When it comes to data quality in AI, there simply isn’t enough awareness of the issue as people charge ahead. When it comes to raising awareness about the data feeding AI systems, “there’s still a long way to go,” said Mezzetta. “In many organizations’ rush to innovate and their eagerness to gain an edge amidst the AI market hype, they may be underestimating the attention their teams need to direct on the data collection and handling phase of the AI development lifecycle—or the demands they need to set from their AI vendors.”

Database managers “who work with the data every day are certainly aware of the issue, but this has not spread to the leadership level like it needs to,” said Robert Daigle, director of global AI business at Lenovo. “I’ve seen that business leadership typically holds assumptions that a lot of the challenges around data have been fixed, whether its siloed data access, governance quality, or management resiliency. Companies often assume they are in better shape than they actually are.”

Compounding the issue is that people “will often be blinded by the technology and assume it’s always right,” said Schauf. “If an AI hallucination is in a coding example through a browser, the risk is low. If the hallucination is in your vehicle’s GPS telling you to turn right, the wrong data could mean you land in the middle of a lake. Software companies need to adopt AI technology, but never stop testing it to ensure answers are valuable.”

Business and technology leaders “tend to focus on the end of the AI value chain,” but to get there, they need data transparency and full traceability of data outputs, Mezzetta said. “This is a complex process, but one that is critical to the success of an AI system. It is essential for businesses to ensure they are using the correct data, understand its origin, track its evolution, and identify any inconsistencies in data flows.”

ROOT CAUSES

The root causes of data quality issues are diverse.

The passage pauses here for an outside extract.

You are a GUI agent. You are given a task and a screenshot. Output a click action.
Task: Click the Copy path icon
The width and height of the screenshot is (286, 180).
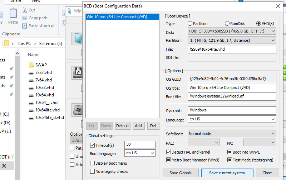coord(24,18)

This could include “inconsistent collection methods, siloed systems, and inadequate governance,” said Ghrist. “Outdated or biased data compounds these problems, and malicious data-poisoning makes it all worse. Improving data quality for AI requires a multifaceted approach.”

The reasons behind data quality issues “boil down to ‘garbage data in will produce garbage output,’” Mezzetta explained. “Reliable and trustworthy AI needs a high-quality and reliable data foundation. The root causes of data issues stem from not having the right data management framework and technologies to execute the right level of data unification, data validation, data security, and data governance.”

Such lapses may occur “due to budget constraints, competing priorities, or a lack of awareness regarding the depth of data management requirements,” said Matt McLarty, CTO for Boomi. “Additionally, some may mistakenly believe that technology alone can maintain data quality without the need for human expertise and context.”

Low-quality data also comes from data sparsity, Hong pointed out. “Incomplete or missing datasets force AI models to fill in the gaps, potentially leading to inaccurate outputs or hallucinations. While a human has the ability to recognize and address these gaps, AI models do not possess the critical-thinking abilities to navigate and address these issues.”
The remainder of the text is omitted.